📆 ThursdAI – Jul 31, 2025 – Qwen’s Small Models Go Big, StepFun’s Multimodal Leap, GLM-4.5’s Chart Crimes, and Runway’s Mind‑Bending Video Edits + GPT-5 soon?

Update: 2025-08-01

Description

This is a free preview of a paid episode. To hear more, visit sub.thursdai.news

Woohoo, we're almost done with July (my favorite month) and the Open Source AI decided to go out with some fireworks 🎉

Hey everyone, Alex here, writing this without my own personal superintelligence (more: later) and this week has been VERY BUSY with many new open source releases.

Just 1 hour before the show we already had 4 breaking news releases, a tiny Qwen3-coder, Cohere and StepFun both dropped multimodal SOTAs and our friends from Krea dropped a combined model with BFL called Flux[Krea] 👏

This is on top of a very very busy week, with Runway adding conversation to their video model Alpha, Zucks' superintelligence vision and a new SOTA open video model Wan 2.2. So let's dive straight into this (as always, all show notes and links are in the end)

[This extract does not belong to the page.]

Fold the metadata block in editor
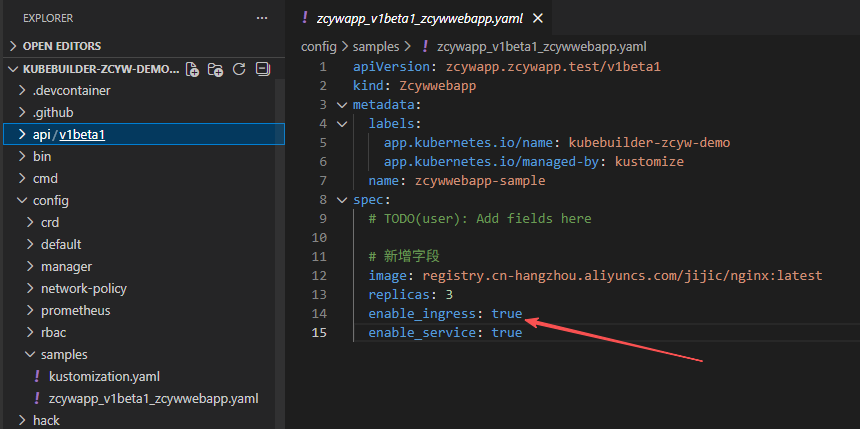The image size is (860, 429). [342, 105]
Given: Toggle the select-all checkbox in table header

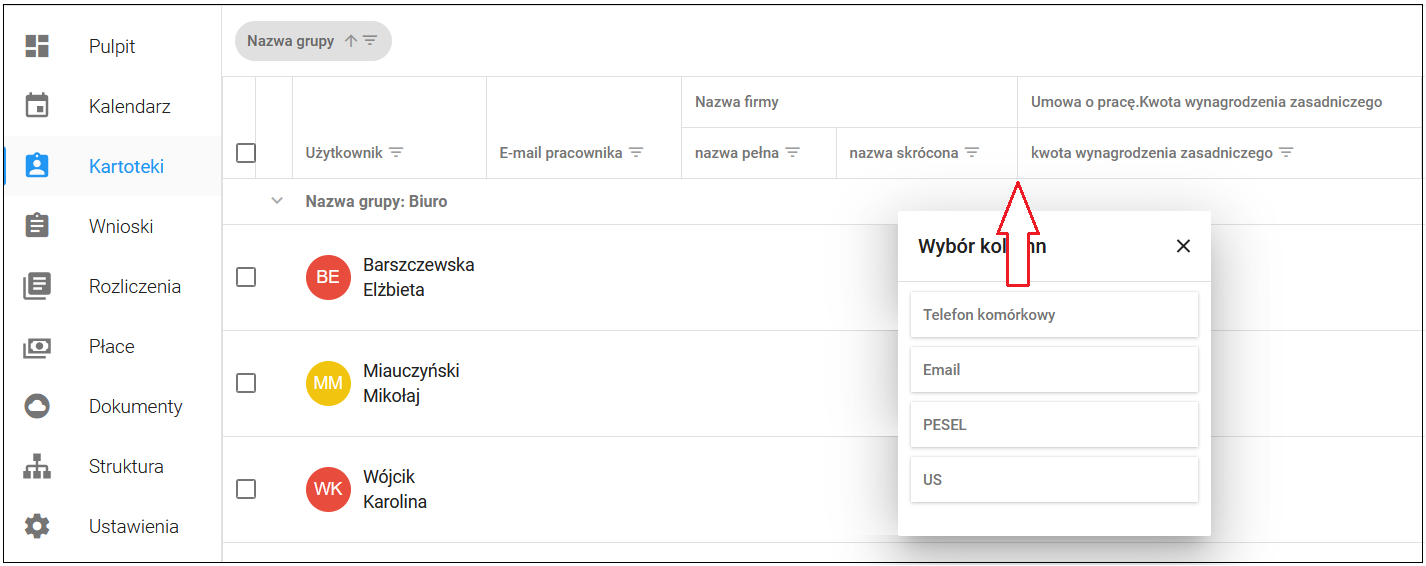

ThursdAI - Recaps of the most high signal AI weekly spaces is a reader-supported publication. To receive new posts and support my work, consider becoming a free or paid subscriber.

Open Source LLMs & VLMs

Tons of new stuff here, I'll try to be brief but each one of these releases deserves a deeper dive for sure.

Alibaba is on 🔥 with 3 new Qwen models this week

Yes, this is very similar to last week, where they have also dropped 3 new SOTA models in a week, but, these are additional ones.

It seems that someone in Alibaba figured out that after splitting away from the hybrid models, they can now release each model separately and get a lot of attention per model!

Here's the timeline:

* Friday (just after our show): Qwen3-235B-Thinking-2507 drops (235B total, 22B active, HF)

* Tuesday: Qwen3-30B-Thinking-2507 (30B total, 3B active, HF)

* Today: Qwen3-Coder-Flash-2507 lands (30B total, 3B active for coding, HF)

Lets start with the SOTA reasoner, the 235B(A22B)-2507 is absolutely the best reasoner among the open source models.

We've put the model on our inference service (at crazy prices $.10/$.10) and it's performing absolutely incredible on reasoning tasks.

It also jumped to the top OSS model on Artificial Analysis scores, EQBench, Long Context and more evals. It a really really good reasoning model!

Smaller Qwens for local use

Just a week ago, we've asked Junyang on our show, about smaller models that folks can run on their devices, and he avoided by saying "we're focusing on the larger models" and this week, they delivered not 1 but 2 smaller versions of the bigger models (perfect for Speculative Decoding if you can host the larger ones that is)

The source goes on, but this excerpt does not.